The chokepoint doctrine: How the Iran war exposed the rise of middle powers

The article discusses how Iran's strategic control over the Strait of Hormuz, a critical global shipping route, has allowed it to exert significant geopolitical influence despite lacking conventional military superiority. It highlights the concept of 'middle powers'—nations with regional influence and specialized global capabilities—and suggests that their rise depends on leveraging geographic and economic chokepoints rather than military might or ideology.

Real time satellite image of Strait of Hormuz (Dated: 19th June 2026)

Sixty days. That is how long the United States and Iran have given themselves to negotiate a final deal, a window that will determine how the current world order will function. So how did Iran, a country so embroiled in its own internal chaos, bring the most powerful nation on earth to the table, and force it to negotiate on Iranian terms? The answer is not ideology, not a nuclear deterrent, not even military strength.

It is geography. Iran fought the world's most powerful military to a stalemate, not with nuclear weapons or a conventional army that could match American firepower, but with control over a chokepoint the world cannot do without.

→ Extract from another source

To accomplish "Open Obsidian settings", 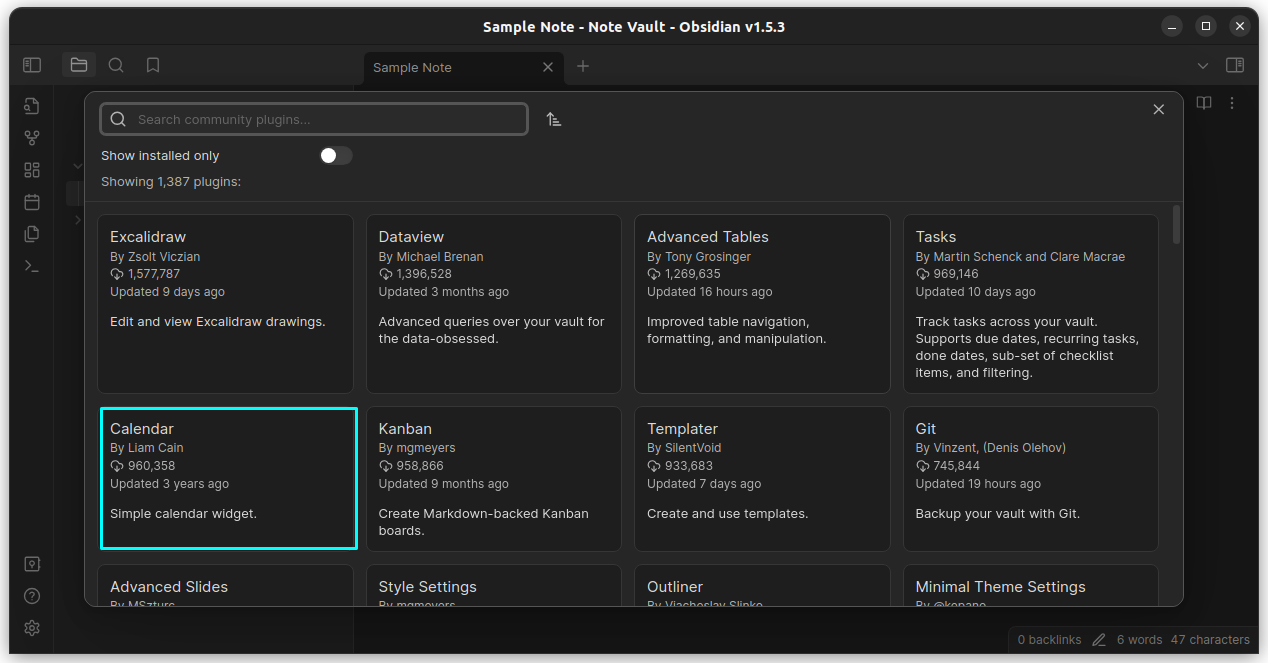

That is the first lesson for anyone trying to understand the new global order. Middle powers do not rise through military supremacy or ideological appeal. They rise through leverage, and leverage, in 2026, means control over something the world cannot bypass.

What is a middle power?

The Institute for Economics and Peace, in its January 2026 report The Great Fragmentation, counts 16 middle power nations globally, nearly double the nine that existed at the end of the Cold War (to be noted, IEP does not consider transitional powers in this list) . They define middle powers as states with meaningful regional influence and specialised global capabilities in specific areas. These are countries that exercise influence through multilateral institutions, alliances, and niche specialisations rather than direct power projection.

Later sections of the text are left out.